_Actions to take:_
1. From the post about the board game Careers, return the passage starting at "The game is" and ending at "a new window.", copied word for word.
2. In the post about the board game Careers, how many dice does a player throw when moving on an inner Career track?

_Reading text:_
---+---
Sunday, November 21, 2021

MetaCareers

It may be that a childhood of playing boardgames on a very regular basis is one of the reasons why I refuse to see D&D as a sort of Candyland game, where the players start off at the D&D equivalent of the Gingerbread Plum Trees, work their way to the Licorice Castle, wander the Lollipop woods, defeat the big bad Gloppy and are rewarded by King Kandy at the Candy Castle.  Not that there's anything wrong with Candyland; it's a very good game to teach patience and forbearance to four and five year olds.  It is, however, despite the presence of two short cuts, an extremely linear game.

As all board games are, to different degrees.  Being one who had the opportunity to play them, and very often, long before coming to D&D, I had the opportunity to pick their anatomy.  And as I continued to play board games, and tactical wargames, for the first twenty years of my experience as a DM, I stole from them and messed around with them in attempts to make them more interesting ... much as I continue to do with Dungeons & Dragons.  But that is a post for another day.

I understand that some of my readers will have far more experience with boardgames than others; not everyone grew up playing dozens of them, or indeed any boardgame at all.  It also helps that my upbringing came before the arrival of other distractions, like computers and video games.  If it helps, take note that I don't have a deep, nostalgic feeling for the boardgames I played.  That was then and this is now, and having experienced a life without computers and one with, I'll take this one, thank-you.

But whatever your background, these games exist; and if you're interested in expanding your consciousness about D&D or any other game, it doesn't hurt to familiarize yourself with a few examples of game play that's been invented.  Today I'm going to deconstruct one, talk about the premise of the game and then address the manner in which it could influence role-play and agenda building among player parties in a sandbox game.

The game is Careers.



This is the clearest, largest copy I could find, without glare on the game board so that every square could be read.  It's 1024 pixels squared, so I can enlarge a portion of it fairly well, maintaining it's "legibility" somewhat.  For example, I can read the portion with a little effort, right-clicking it and putting it in a new window.

Rules

Quickly, let me go over the premise of the game.  The players start at "Payday" and move around the board much like most other games, using two 6-sided dice.  When they land on a white square, such as one that says "May Start Farming" or "May Go to Sea," they can pay the fee and move through the appropriate inner "Career" track with their next move.  When moving on an inner track, the player throws one die.  When the player lands on a box that shows a given number of "hearts"  such as the first square of the farmer's track shown, where it reads "Beautiful Spring weather..."  the player collects 2 hearts.  In this way, players collect hearts, stars and money, which the victory conditions require.
---+---
_Data provided:_
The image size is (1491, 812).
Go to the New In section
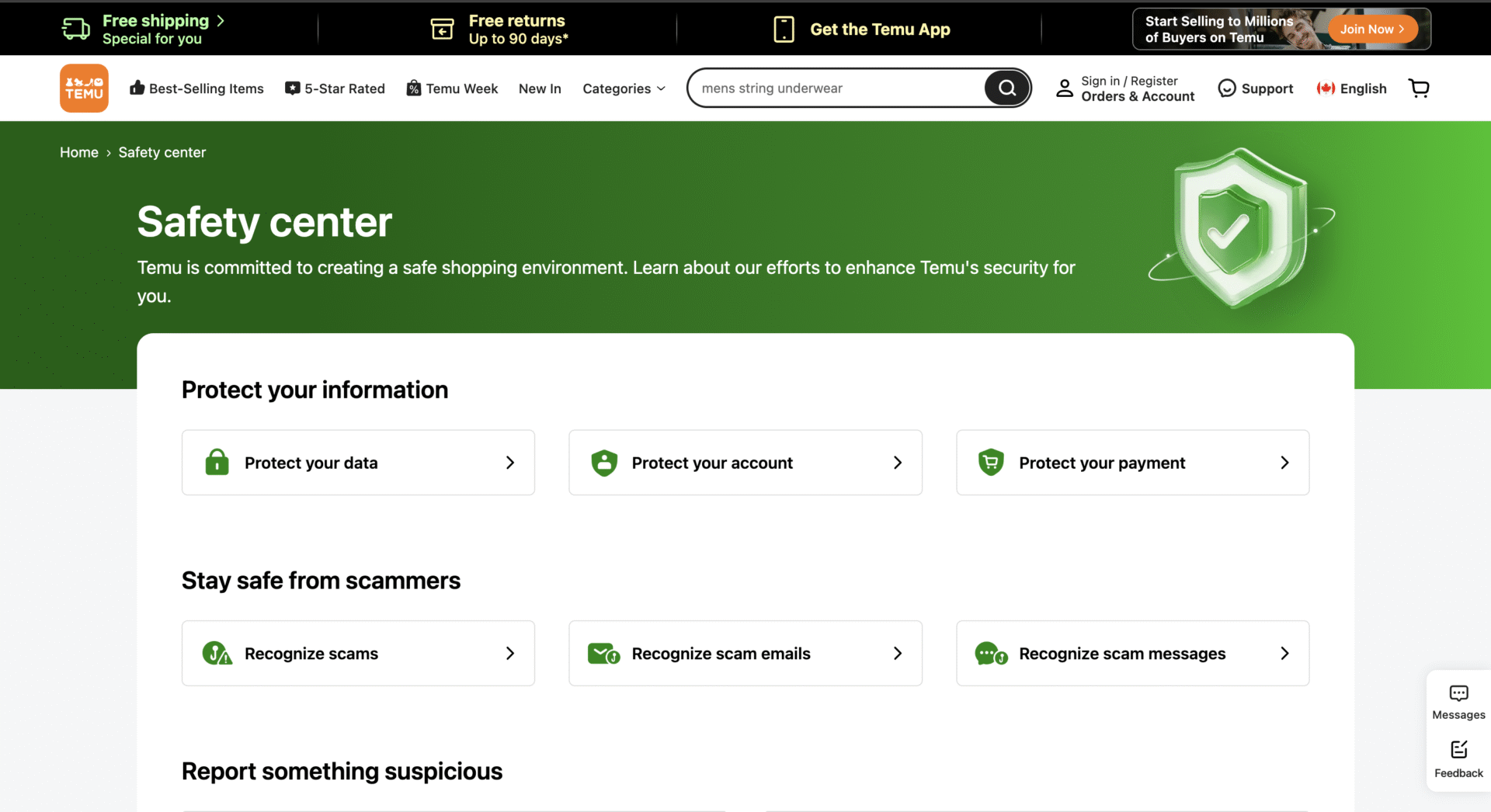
---+---
_Answers for this exercise:_
1.
The game is Careers.



This is the clearest, largest copy I could find, without glare on the game board so that every square could be read.  It's 1024 pixels squared, so I can enlarge a portion of it fairly well, maintaining it's "legibility" somewhat.  For example, I can read the portion with a little effort, right-clicking it and putting it in a new window.

2. One die.